Dynamic states of cervical epithelia during pregnancy and epithelial barrier disruption
Anne Cooley,
ShanmugaPriyaa Madhukaran,
Elizabeth Stroebele,
Mariano Colon Caraballo,
Lei Wang,
Yucel Akgul,
Gary C. Hon,
Mala Mahendroo
Affiliations
Anne Cooley
Cecil H. and Ida Green Center for Reproductive Biology Sciences, University of Texas Southwestern Medical Center, Dallas, TX 75390, USA
ShanmugaPriyaa Madhukaran
Department of Obstetrics and Gynecology, University of Texas Southwestern Medical Center, Dallas, TX 75390, USA
Elizabeth Stroebele
Cecil H. and Ida Green Center for Reproductive Biology Sciences, University of Texas Southwestern Medical Center, Dallas, TX 75390, USA
Mariano Colon Caraballo
Department of Obstetrics and Gynecology, University of Texas Southwestern Medical Center, Dallas, TX 75390, USA
Lei Wang
Cecil H. and Ida Green Center for Reproductive Biology Sciences, University of Texas Southwestern Medical Center, Dallas, TX 75390, USA
Yucel Akgul
Department of Plastic Surgery, University of Texas Southwestern Medical Center, Dallas, TX 75390, USA
Gary C. Hon
Cecil H. and Ida Green Center for Reproductive Biology Sciences, University of Texas Southwestern Medical Center, Dallas, TX 75390, USA; Department of Obstetrics and Gynecology, University of Texas Southwestern Medical Center, Dallas, TX 75390, USA; Department of Bioinformatics, University of Texas Southwestern Medical Center, Dallas, TX 75390, USA; Corresponding author
Mala Mahendroo
Cecil H. and Ida Green Center for Reproductive Biology Sciences, University of Texas Southwestern Medical Center, Dallas, TX 75390, USA; Department of Obstetrics and Gynecology, University of Texas Southwestern Medical Center, Dallas, TX 75390, USA; Corresponding author
Summary: The cervical epithelium undergoes changes in proliferation, differentiation, and function that are critical to ensure fertility and maintain pregnancy.
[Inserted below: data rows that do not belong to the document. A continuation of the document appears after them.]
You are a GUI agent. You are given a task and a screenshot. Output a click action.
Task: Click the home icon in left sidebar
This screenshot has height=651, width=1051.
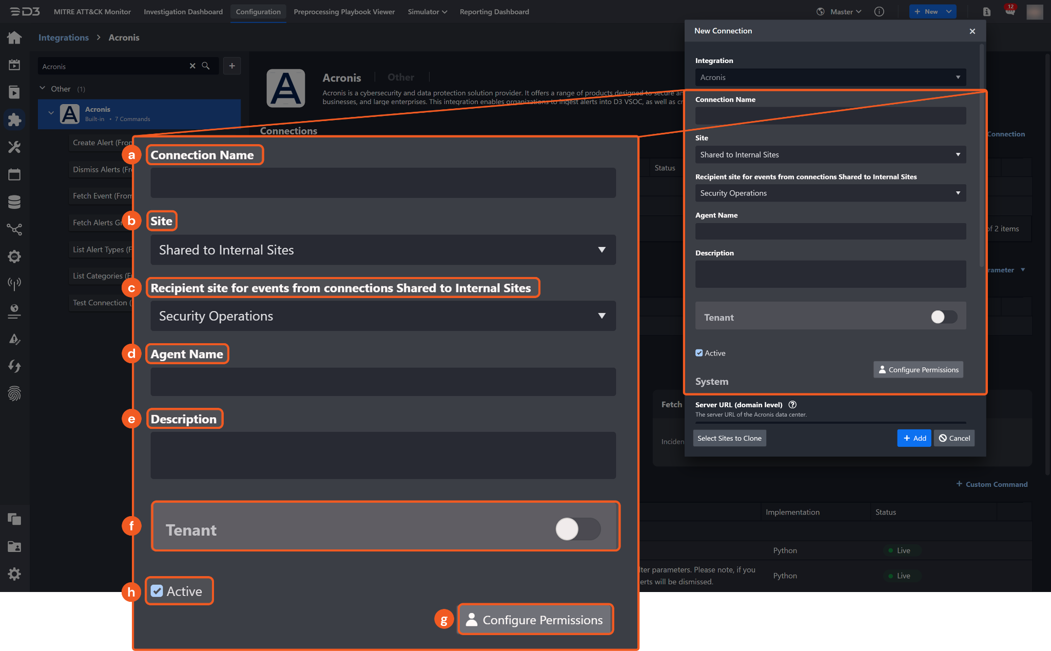(x=14, y=37)
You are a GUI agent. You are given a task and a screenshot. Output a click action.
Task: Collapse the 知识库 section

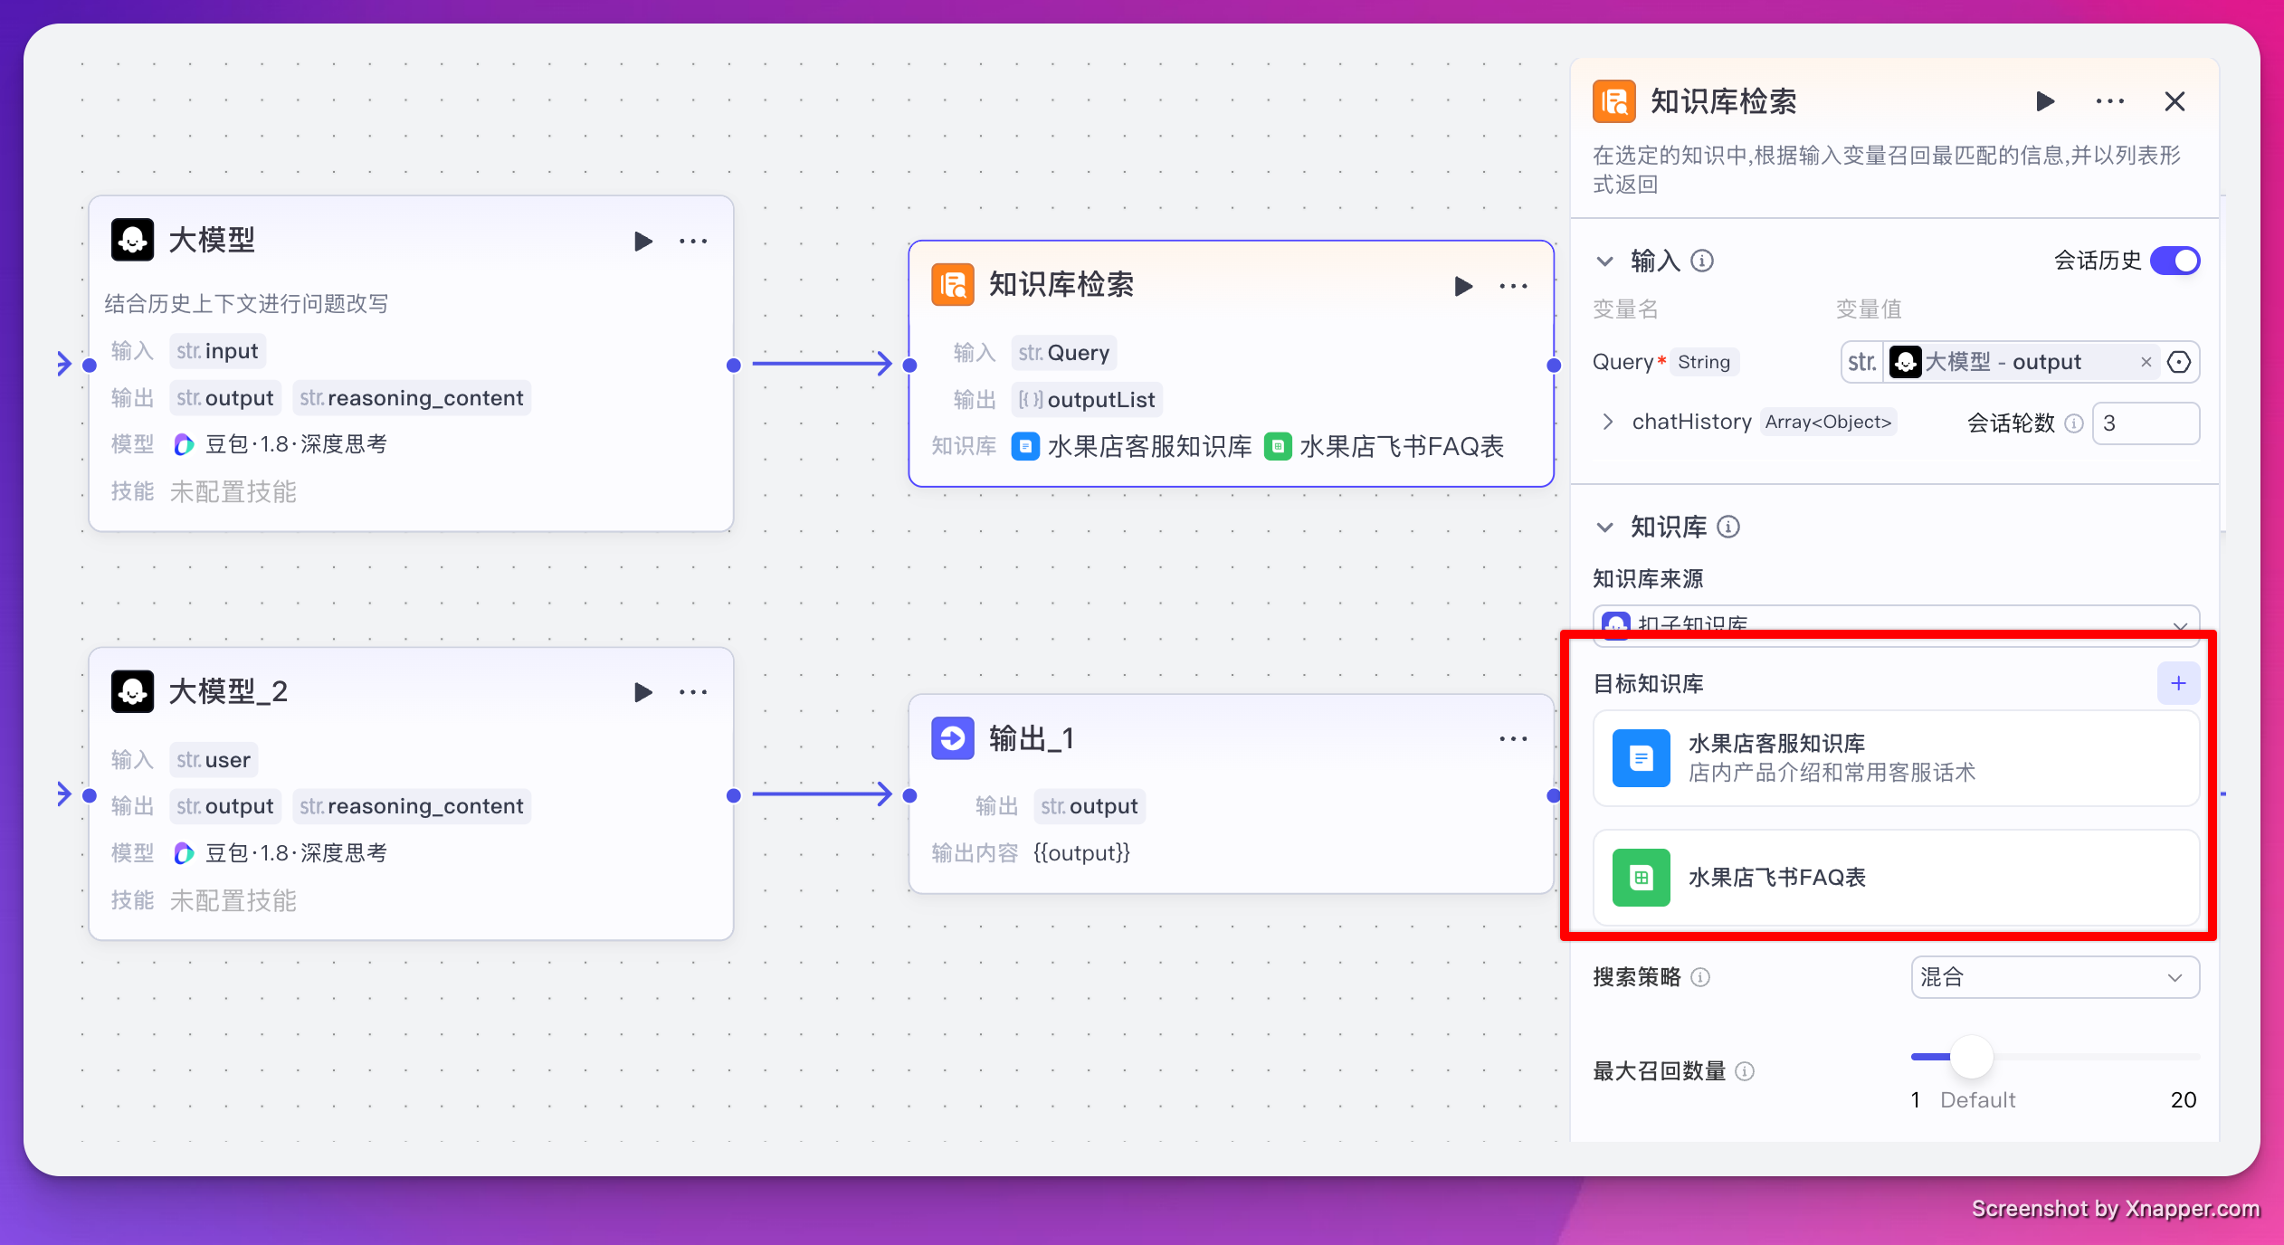tap(1604, 527)
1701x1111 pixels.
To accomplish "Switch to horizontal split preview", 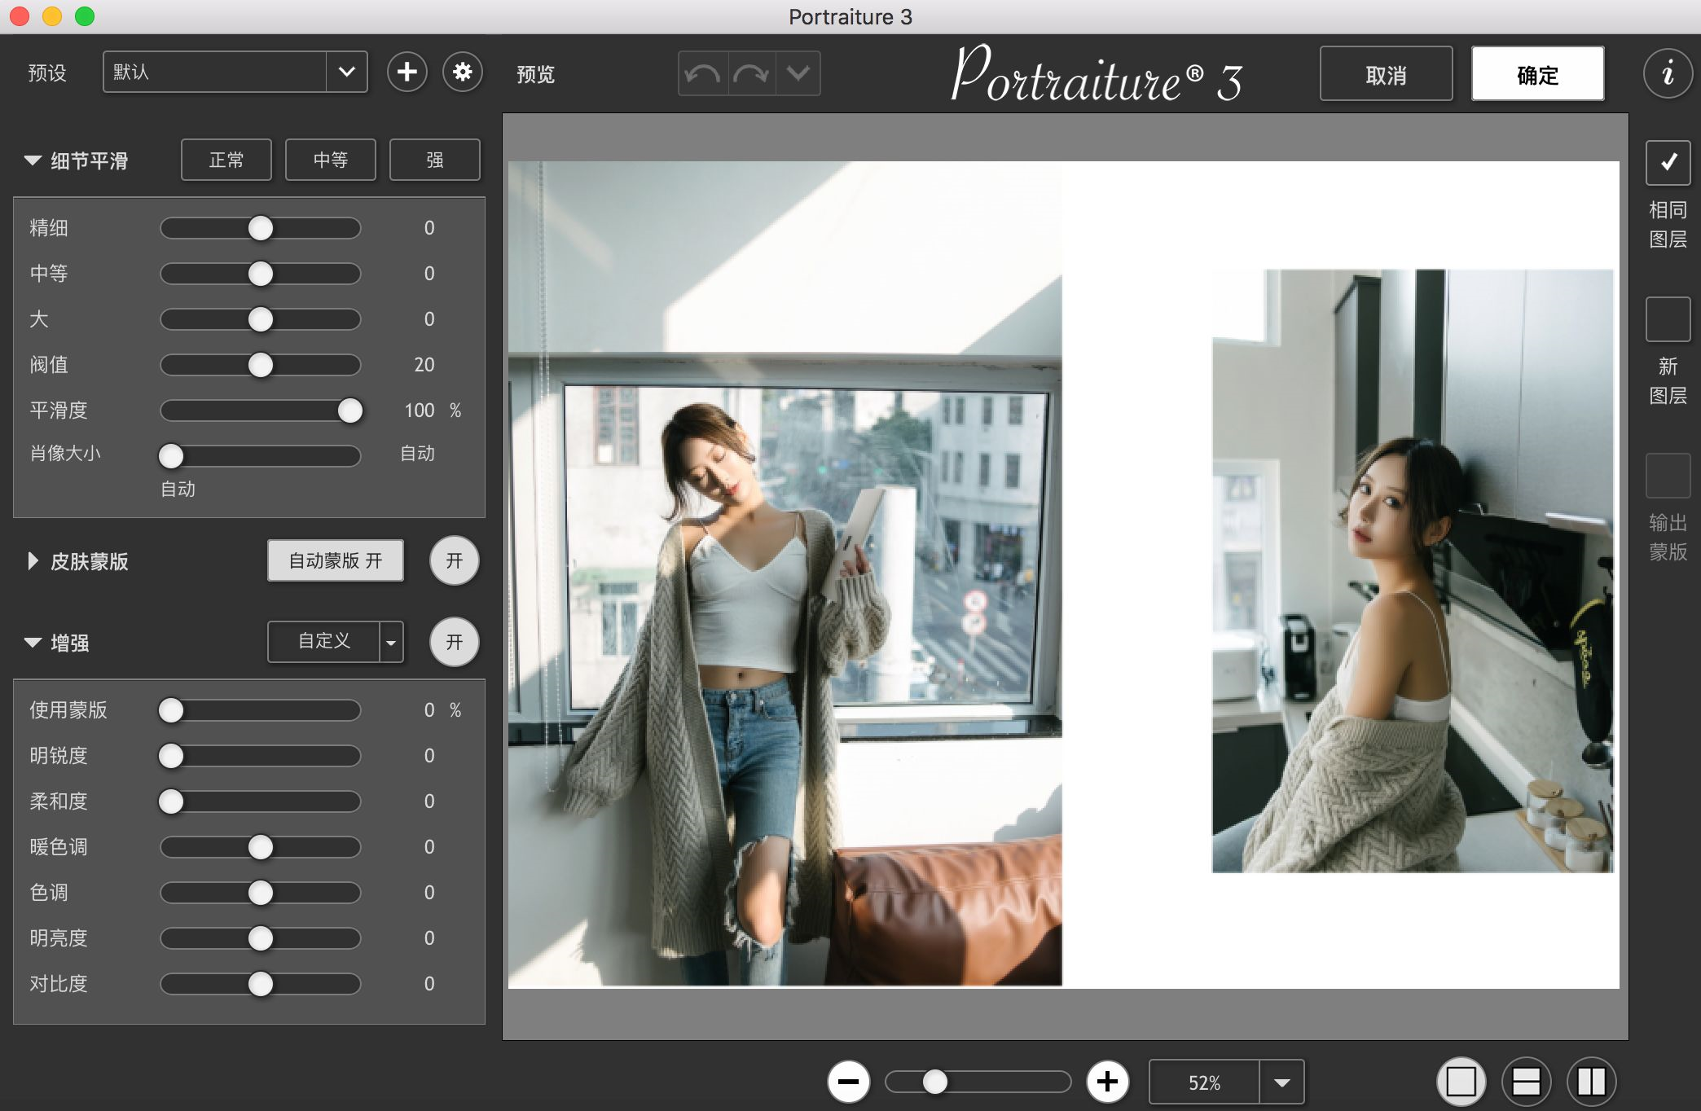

Here, we identify cervical epithelial subtypes in non-pregnant, pregnant, and in labor mice using single-cell transcriptome and spatial analysis. We identify heterogeneous subpopulations of epithelia displaying spatial and temporal specificity. Notably in pregnancy, two goblet cell subtypes are present in the most luminal layers with one goblet population expanding earlier in pregnancy than the other goblet population. The goblet populations express novel protective factors and distinct mucosal networks. Single-cell analysis in a model of cervical epithelial barrier disruption indicates untimely basal cell proliferation precedes the expansion of goblet cells with diminished mucosal integrity. These data demonstrate how the cervical epithelium undergoes continuous remodeling to maintain dynamic states of homeostasis in pregnancy and labor, and provide a framework to understand perturbations in epithelial health that increase the risk of premature birth.